Nuria Valverde Pérez stresses her conviction that mining maps of New Spain make an important contribution to knowledge of the social, geological and juridical contexts. Thus, mining maps express strategies for risk management. They can be considered, nevertheless, as testimonies of communication between theoretical and practical knowledge, between different social spheres and between different approaches to the “right” way to depict mines and geological data.

The contribution from Helge Wendt shows how different actors in the late Spanish colonial empire organized the transcolonial transfer of knowledge. Actors in the different administrations, mining engineers and entrepreneurs all had different reasons for accumulating useful knowledge about coal mining, which was an emerging economic branch in Cuba. Between 1828 and 1854, coal mining in Cuba can serve as an example of the interplay of knowledge formation, economic expectations and social transformation.

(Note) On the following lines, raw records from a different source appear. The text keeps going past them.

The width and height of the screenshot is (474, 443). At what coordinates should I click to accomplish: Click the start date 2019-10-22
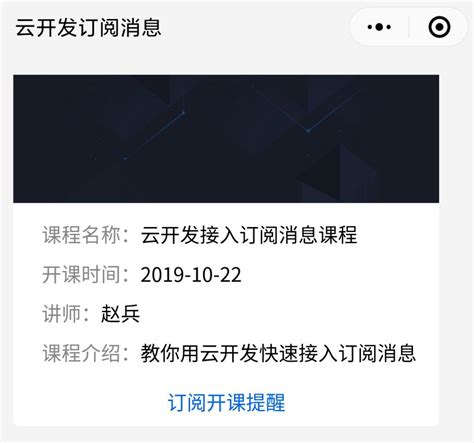pos(191,275)
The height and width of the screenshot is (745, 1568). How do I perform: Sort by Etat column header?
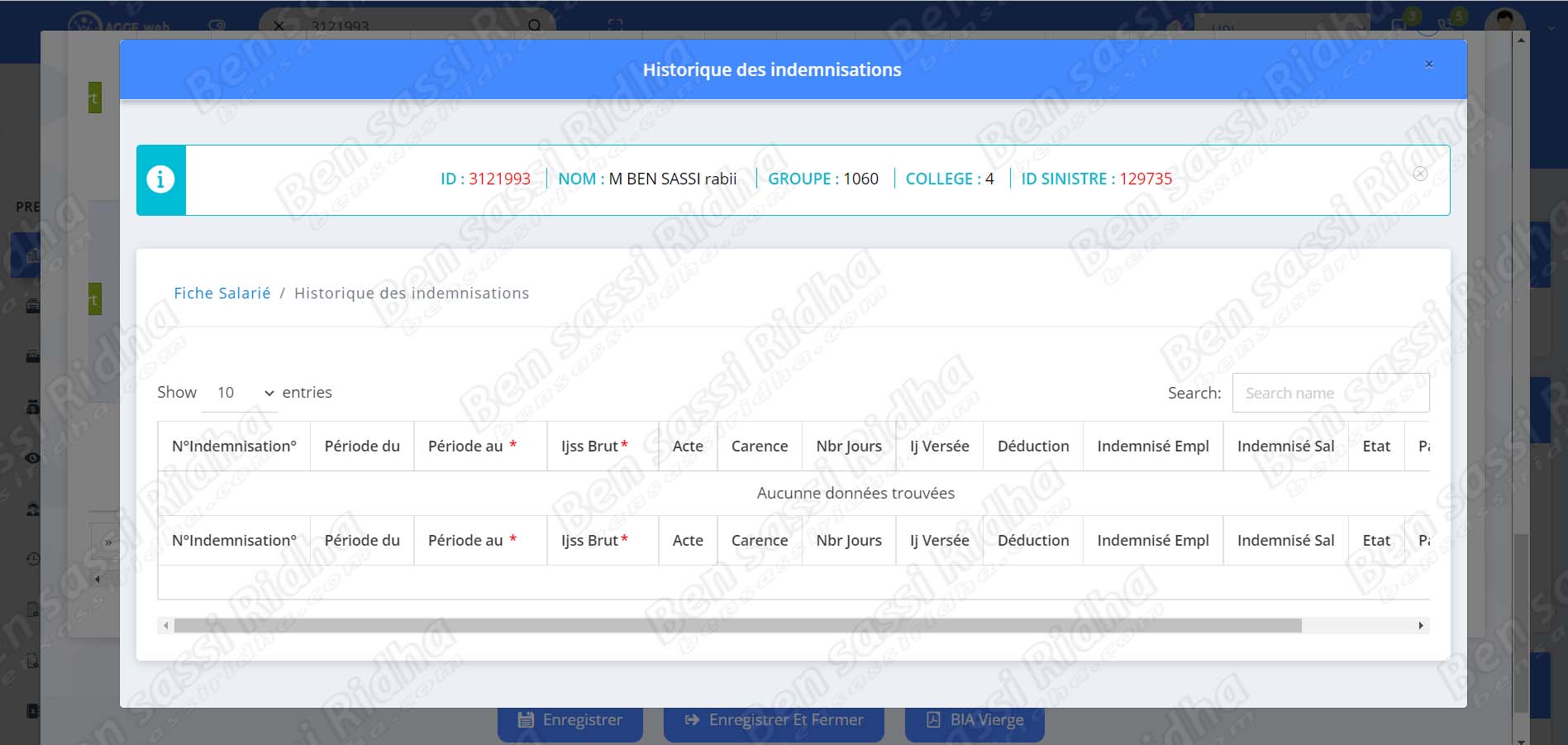1375,447
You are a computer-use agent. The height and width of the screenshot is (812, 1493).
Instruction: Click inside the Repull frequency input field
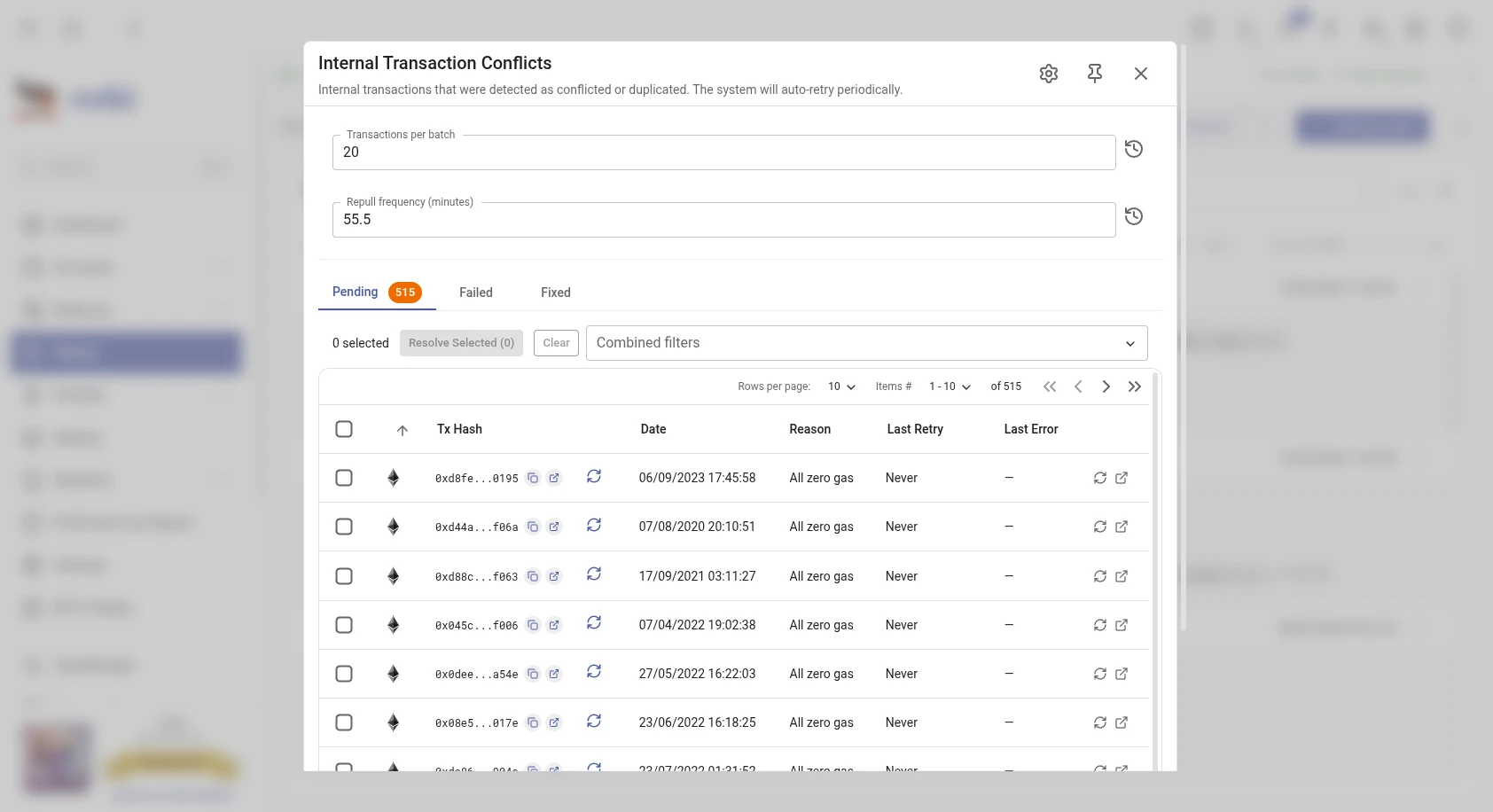click(x=723, y=219)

The final contribution by Helge Wendt on the Iberian path to the Anthropocene attempts to draw similarities with what in recent years have been called alternative ways to modernity in colonial and global histories (Eisenstadt 2002; Randeira 1999). Furthermore, different forms of industrialization have been studied under the terms of proto-industrialization (Kriedte et.al. 1981; Schlumbohm 1996; Ogilvie and Cerman 1996) and industrial revolution (Bayly 2004; Vries 1994; 2008). The chapter therefore intends to underline the fact that the colonial era, even before the accelerated industrial evolution in Europe, was an important factor in forging the epistemological basis of what would happen in Europe during the nineteenth and twentieth centuries. Just as there were many paths leading toward industrialization, there is certainly more than one path to the Anthropocene.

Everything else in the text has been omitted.